Date of Award

May 2024

Degree Type

Thesis

Degree Name

Master of Science

Department

Computer Science

First Advisor

Susan McRoy

Abstract

Anemia is a global health problem, and over 2 billion people are affected. Although, the major cause of anemia is iron deficiency (IDA), global estimates suggest that only about half of anemia could be attributed to ID. The typical test of anemia involves measurement of hemoglobin using Complete Blood Count (CBC) test, which also gives additional information on blood cell numbers and morphology. The diagnosis of iron deficiency anemia (IDA, both anemic and ID co-exist in a subject) requires additional expensive serum ferritin test. However, blood cell count, and morphology can also be utilized for diagnosis of IDA. The goal of this study therefore is to evaluate and compare methods for training, testing, and explaining machine learning (ML) models using data from routine CBC tests to identify IDA. Here we evaluate data-driven, machine learning methods to classify IDA from more available CBC data using a US-NHANES dataset of over 19,500 instances and explain the results as ranked feature importance.
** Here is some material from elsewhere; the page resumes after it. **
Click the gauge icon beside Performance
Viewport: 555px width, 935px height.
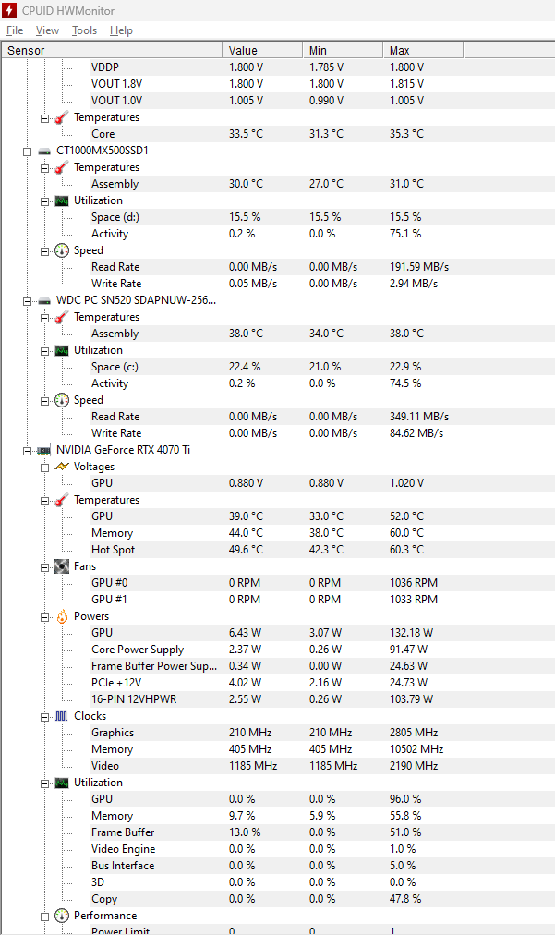point(62,916)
The results show that, using CBC variables, IDA can be classified with a precision-recall area under the curve (PR AUC) of 0.88 and recall/sensitivity of 0.98 and 0.84 for the original dataset and an unseen one, collected in Kenya respectively. The explanations indicate which aspects of the CBC results most contribute to a diagnosis, revealing that optimization made only minor changes to the model and that the features used remained consistent with professional practice, suggesting that the approach would be acceptable to health professionals.